Durch dieses Vorgehen beachten Unternehmen die gesetzlichen Vorschriften des Arbeitsschutzgesetzes und fokussieren sich gleichzeitig auf ihre Fürsorgepflicht für die Beschäftigten.
FAQ: Fragen und Antworten zu Gefahren und Gefährdungen am Arbeitsplatz
Die Gründe für Arbeitsunfälle sind divergent und hängen eng mit dem spezifischen Arbeitsplatz und dessen Rahmenbedingungen zusammen. Trotzdem können wesentliche Anlässe oder Gefahrenquellen für Arbeitsunfälle extrahiert werden. Hierzu zählen unter anderem Stolper- und Sturzunfälle, die in nahezu jedem Arbeitsbereich vorkommen können. Ebenfalls vielfach in Statistiken erwähnt werden Zusammenstöße am Arbeitsplatz oder Brand-, Schnitt-, Kratz- oder Schürverletzungen durch unsachgemäßen Gebrauch von Maschinen oder Geräten.

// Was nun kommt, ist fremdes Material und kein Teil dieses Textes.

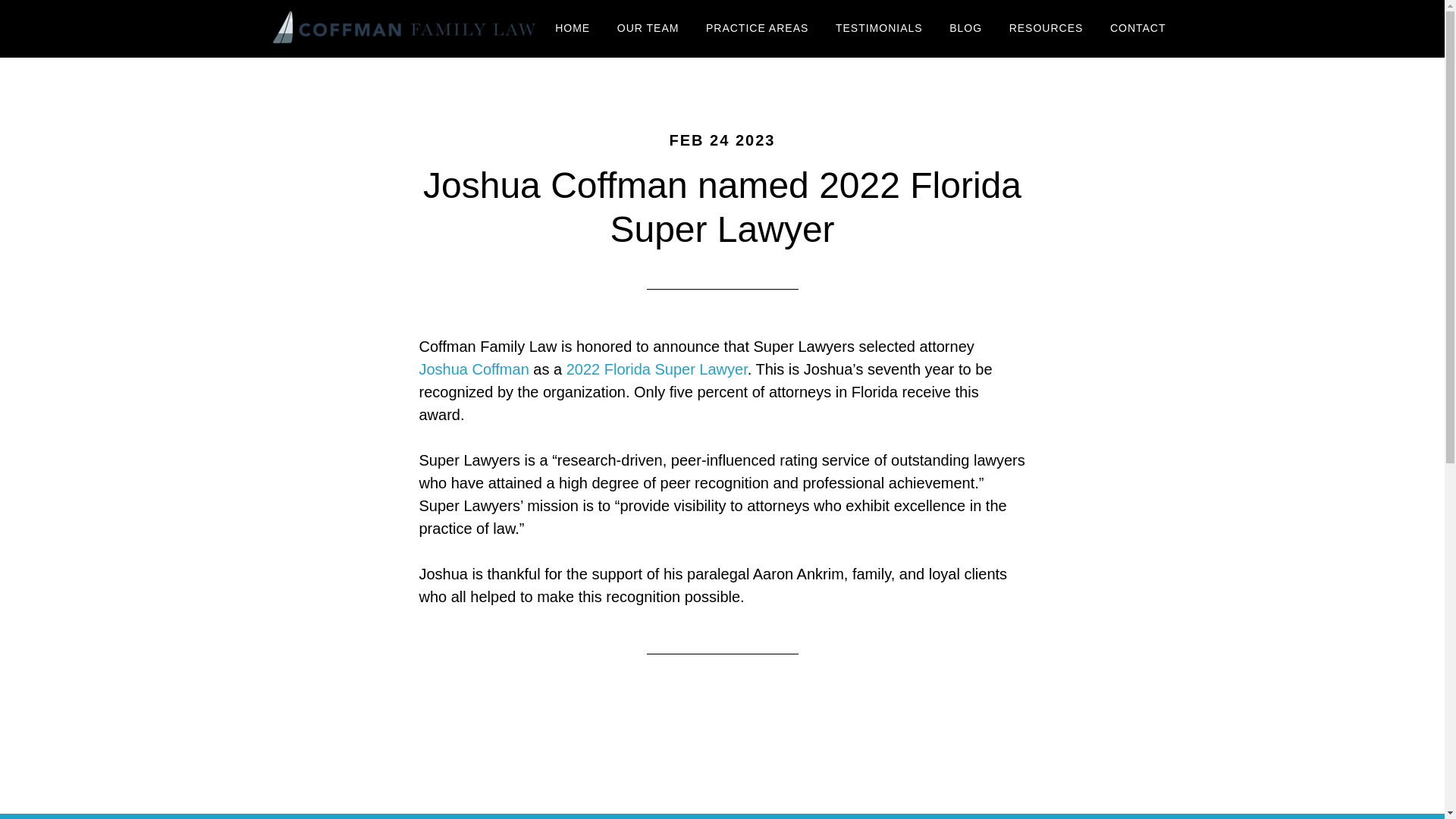
Joshua Coffman named 2022 Florida Super Lawyer (722, 207)
COFFMAN FAMILY LAW (403, 28)
Joshua Coffman (473, 369)
2022 Florida Super Lawyer (657, 369)
TESTIMONIALS (879, 28)
OUR TEAM (647, 28)
CONTACT (1138, 28)
PRACTICE AREAS (756, 28)
RESOURCES (1045, 28)
BLOG (964, 28)
HOME (572, 28)
Given the description of an element on the screen output the (x, y) to click on. 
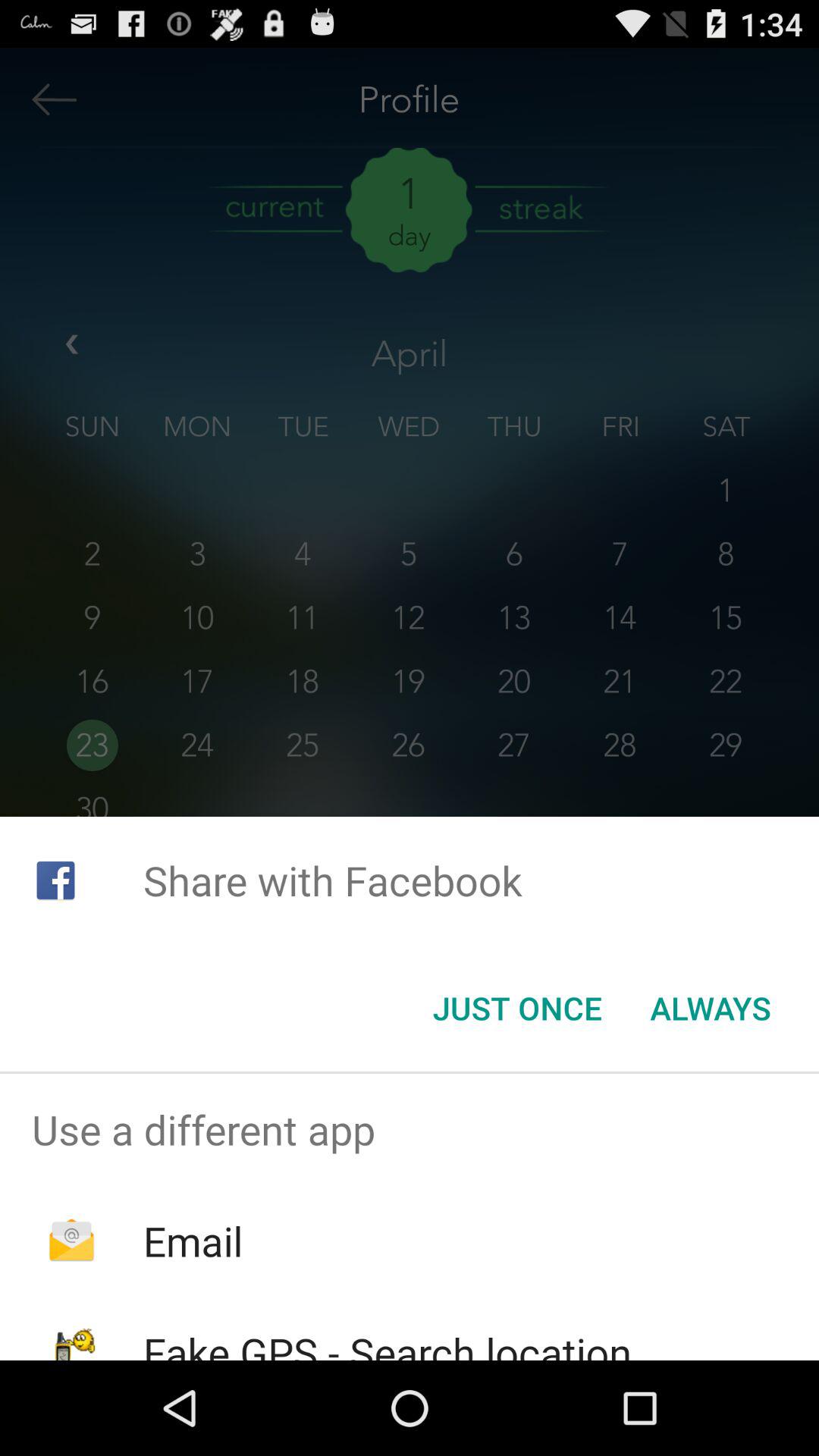
swipe to fake gps search icon (387, 1342)
Given the description of an element on the screen output the (x, y) to click on. 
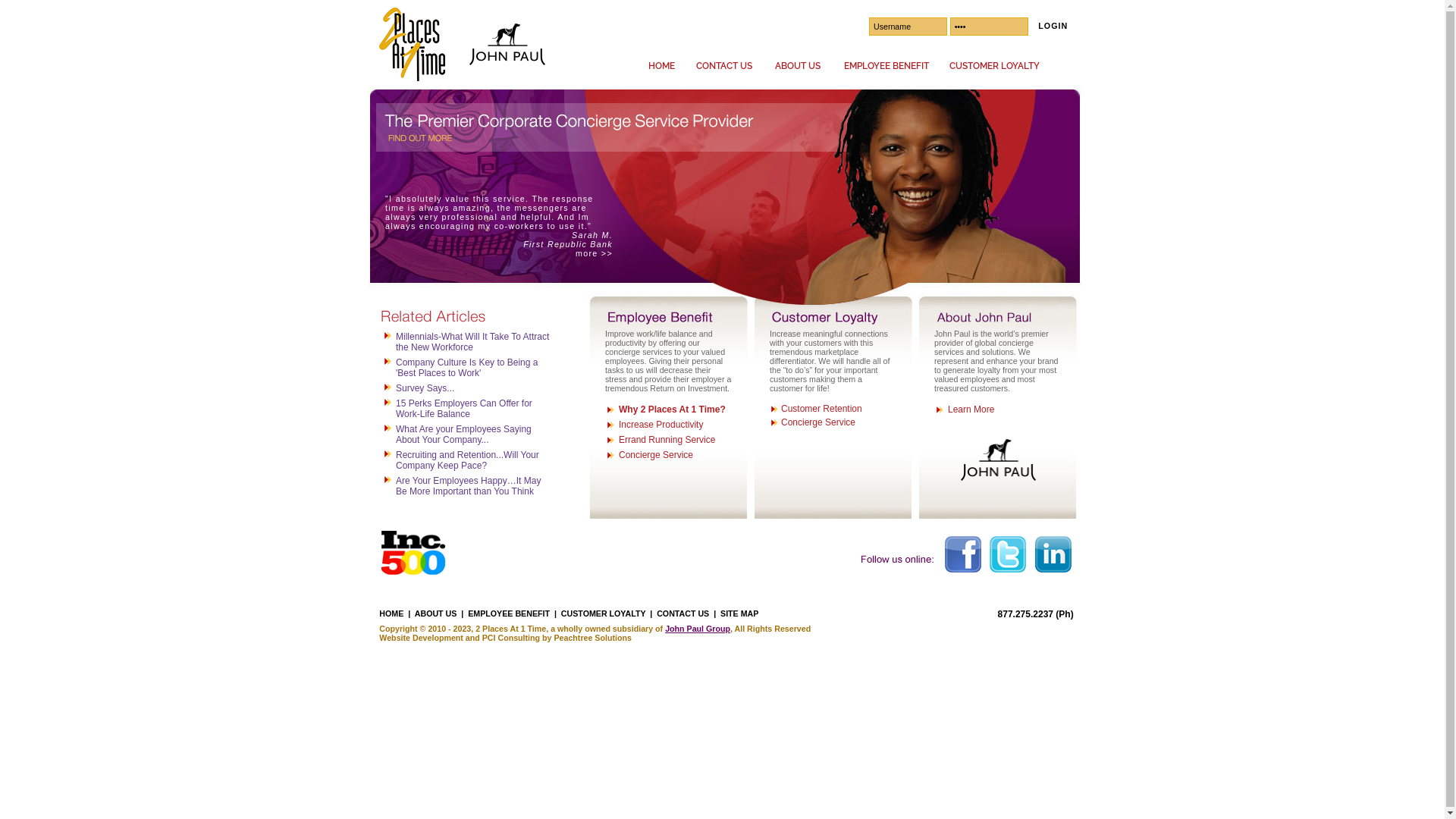
ABOUT US Element type: text (796, 65)
Survey Says... Element type: text (424, 387)
Errand Running Service Element type: text (666, 439)
CUSTOMER LOYALTY Element type: text (993, 65)
15 Perks Employers Can Offer for Work-Life Balance Element type: text (463, 408)
CUSTOMER LOYALTY Element type: text (603, 613)
What Are your Employees Saying About Your Company... Element type: text (463, 434)
Increase Productivity Element type: text (660, 424)
CONTACT US Element type: text (682, 613)
Learn More Element type: text (970, 409)
HOME Element type: text (391, 613)
LOGIN Element type: text (1048, 25)
Recruiting and Retention...Will Your Company Keep Pace? Element type: text (467, 459)
EMPLOYEE BENEFIT Element type: text (508, 613)
Millennials-What Will It Take To Attract the New Workforce Element type: text (472, 341)
HOME Element type: text (661, 65)
more >> Element type: text (593, 252)
CONTACT US Element type: text (723, 65)
ABOUT US Element type: text (435, 613)
SITE MAP Element type: text (739, 613)
Concierge Service Element type: text (655, 454)
EMPLOYEE BENEFIT Element type: text (886, 65)
Customer Retention Element type: text (821, 408)
Why 2 Places At 1 Time? Element type: text (671, 409)
Concierge Service Element type: text (818, 422)
Company Culture Is Key to Being a 'Best Places to Work' Element type: text (466, 367)
John Paul Group Element type: text (697, 628)
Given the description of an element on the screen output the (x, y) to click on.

Die GUV-i 8700 ist aus Arbeitgebersicht ein umfassender Leitfaden zur Prävention von Arbeitsunfällen. Die GUV-i 8700 gibt Arbeitgebern Hinweise und Tipps, um Gefährdungen und Belastungen im Unternehmen zu erkennen. Darüber hinaus enthält sie Verweise zu wichtigen Gesetzen und Richtlinien, die im Betrieb beachtet werden müssen. Die GUV-i 8700 ist aus diesem Grund wie eine Blaupause, die Unternehmen hilft, Gefährdungslagen zu erkennen und geeignete Maßnahmen zur Minimierung zu ergreifen.
In vielen Berufsfeldern ist es wichtig, Schutzkleidung oder Schutzausrüstung zu tragen. Ein Bauarbeiter im Tiefbau ist ohne seinen Helm nicht vorstellbar. Ebenso verhält es sich mit einem Lackierer, der ohne Atemschutz nicht tätig sein kann. „PSA“ steht als allgemeingültige Abkürzung für die „Persönliche Schutzausrüstung.“ Aus betrieblicher Sicht ist es wichtig, die Mitarbeiter fortlaufend im Gebrauch ihrer PSA zu schulen. Durch die PSA können Arbeitsunfälle wirksam und nachweislich verhindert und die Sicherheit am Arbeitsplatz erhöht werden.